AIM OF THE TASK: Write out every line of the material as it stands, apart from the pictures.

DATASET EXTRACT section start

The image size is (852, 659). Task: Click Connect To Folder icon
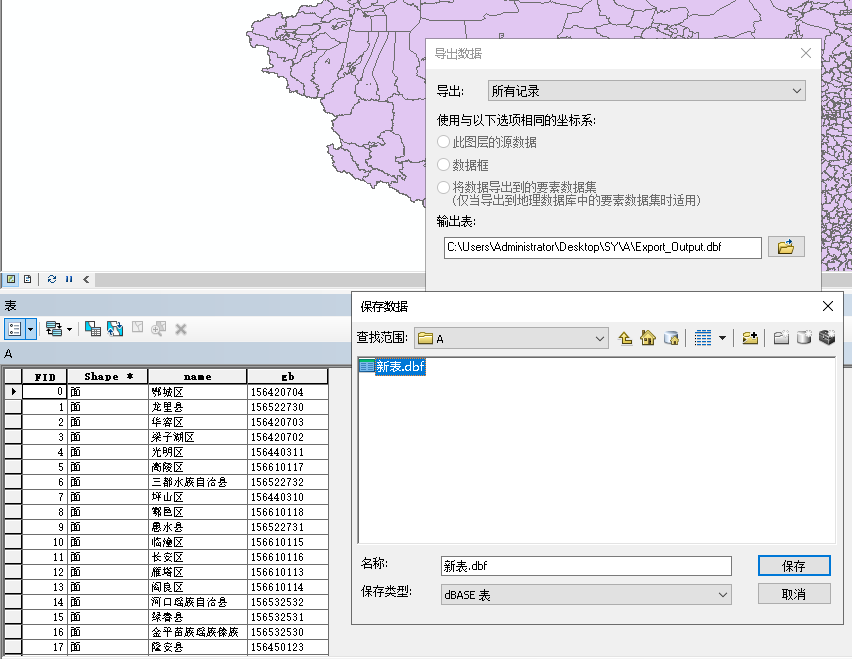coord(750,338)
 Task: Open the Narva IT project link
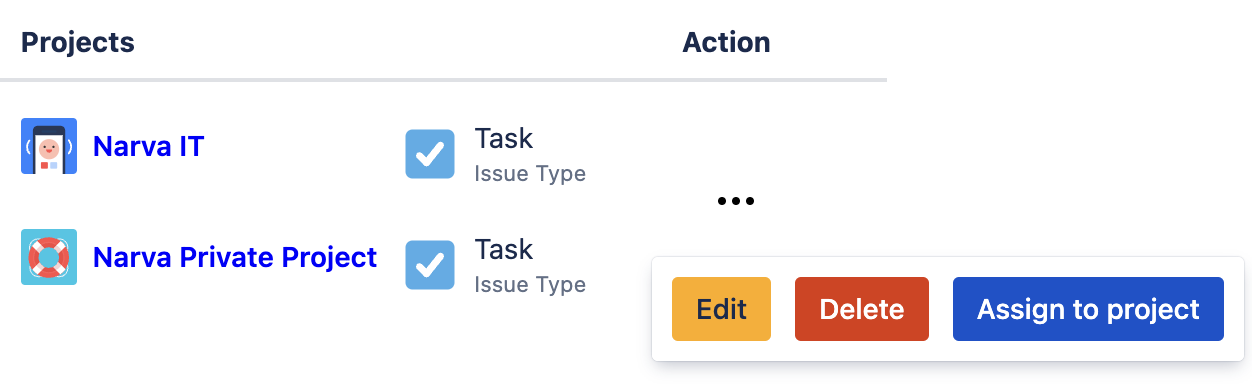(148, 146)
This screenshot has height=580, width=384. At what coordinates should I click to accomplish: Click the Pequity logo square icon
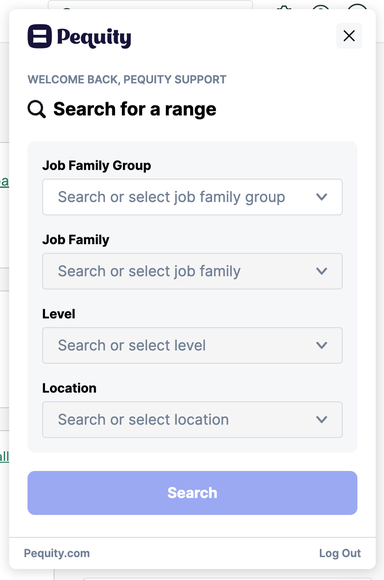tap(40, 36)
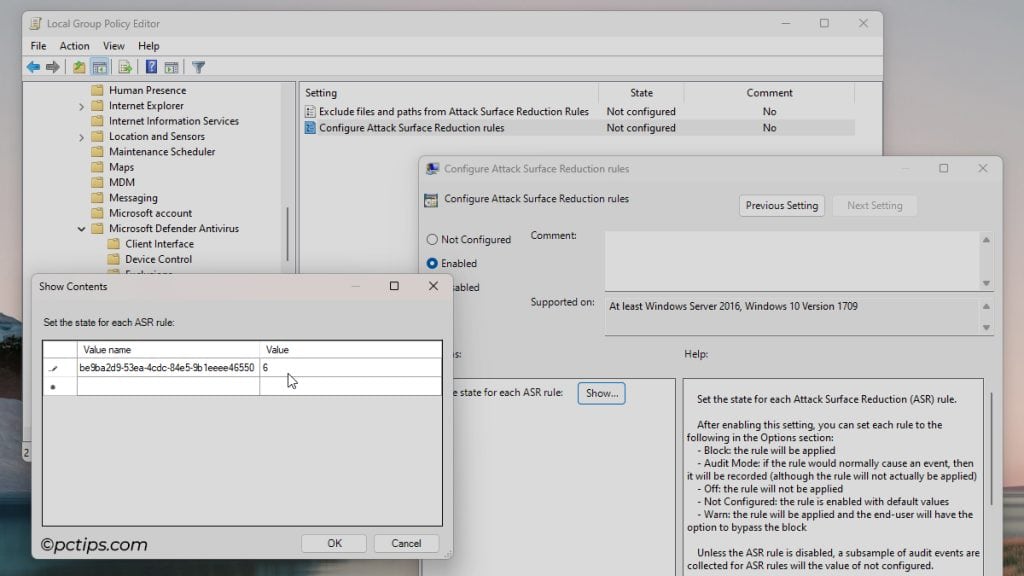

DATASET EXTRACT section end

EXPECTED ANSWER:
The image size is (852, 659). Task: Click Connect To Folder icon
coord(750,338)
 Task: Open the Narva IT project link
(148, 146)
This screenshot has height=580, width=384. At what coordinates should I click to accomplish: Click the Pequity logo square icon
tap(40, 36)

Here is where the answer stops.